Microsoft To Extend RSS

Joshua53077 writes "Microsoft announced today a plan to 'extend the RSS standard to better support the publishing of ordered lists of information...' This feature will be included in Longhorn. It appears as though they will be including RSS support in Internet Explorer, which will come over a year and a half after the same technology was introduced in Apple's Safari RSS." From the article: "Gary Schare, director of strategic product management in the Windows division of Microsoft, says that while RSS is a reliable standard for updating information in message form, it currently has no logical way to organize that information in a way that could help subscribers keep track of what is being fed to them."

5 of 375 comments (clear)

  1. Re:How? by saintp · · Score: 4, Interesting

    Special features to interact with Exchange and/or Outlook.

  2. By keeping track of what's being fed by kwilliamyoungatl · · Score: 4, Interesting

    You can add DRM and other "features". Uggh.

  3. Maybe if they froze Longhorn's feature set by Deagol · · Score: 3, Interesting
    they'd get the damned thing released.

    How many features were promised then dropped in Win2003 and Longhorn to get them released? Why the hell do they keep adding features?
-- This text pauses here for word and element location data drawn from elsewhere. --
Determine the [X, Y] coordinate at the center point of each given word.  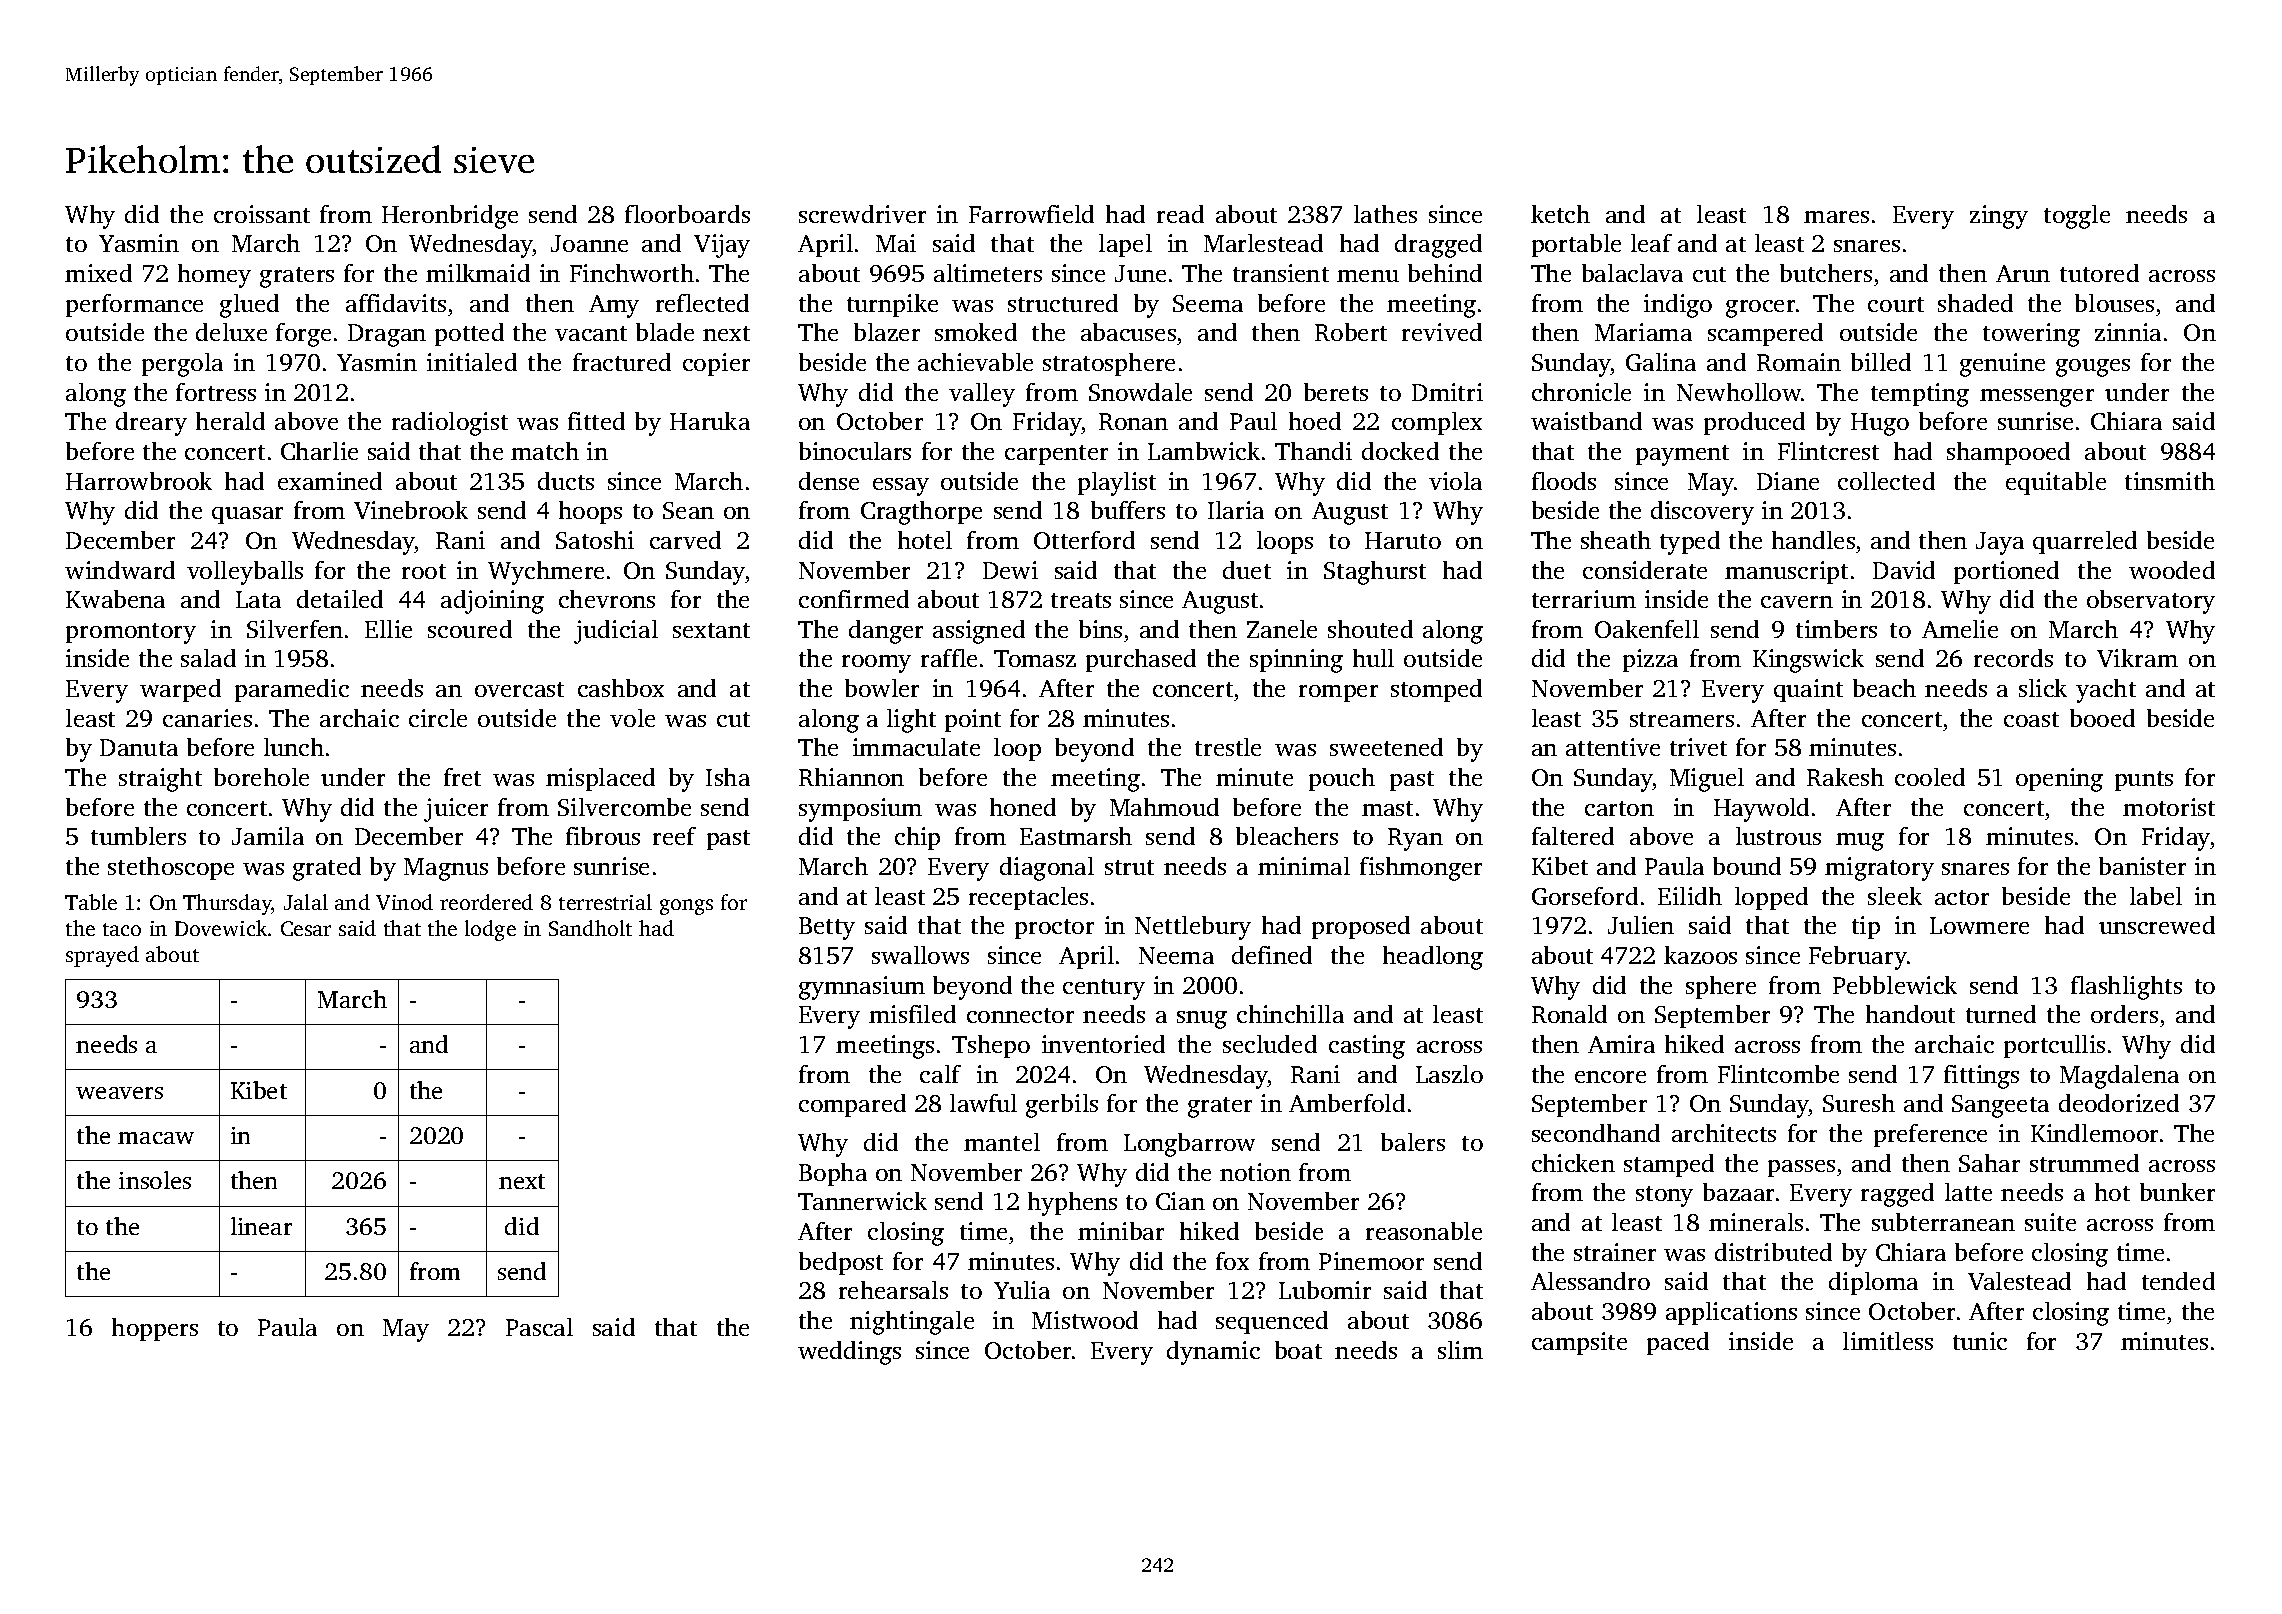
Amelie [1960, 629]
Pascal [539, 1327]
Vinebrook [411, 510]
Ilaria [1236, 510]
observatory [2151, 602]
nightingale [912, 1323]
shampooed [2008, 453]
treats [1081, 600]
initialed [472, 362]
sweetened [1386, 747]
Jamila [268, 836]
    At this rate we'll get Longhorn Lite in 2006, Longhorn Complete in 2007, and Longhorn As It Was Really Promised Ten Years Ago in 2012.

    MS just needs to get over themselves and get a product out the door with the *current* set of features they promised.

    1. Re:Maybe if they froze Longhorn's feature set by hacker · · Score: 3, Interesting
      "At this rate we'll get Longhorn Lite in 2006, Longhorn Complete in 2007, and Longhorn As It Was Really Promised Ten Years Ago in 2012.

      MS just needs to get over themselves and get a product out the door with the *current* set of features they promised."

      Have you ever considered that this might just be a marketing ruse by Microsoft to get their competitors (Apple, the OSS community, etc.) to slow down on focusing their efforts, because "..well, we have a couple of years before Longhorn is released, whats the rush?"

      Seriously, what if they released Longhorn in December of this year, with all of the features they've previously claimed were pulled from it? (WinFS, podcasting, IE7, etc.)

      This is a very VERY common marketing move, and I'm surprised nobody has seen through it yet. You publically announce that your product is being delayed, so your competitors relax a bit, then you announce some key feature of your product was dropped, etc. and your competition smirks and goes out and celebrates... and then you release the full product, WITH the "dropped" features on Monday.

      Your competition crumbles and cries in the corner.

  4. Opera's RSS... by hkmwbz · · Score: 3, Interesting

    Opera had RSS in a 7.5 beta in April 2004. 7.5 final with RSS was released in May 2004.

    --
    Clever signature text goes here.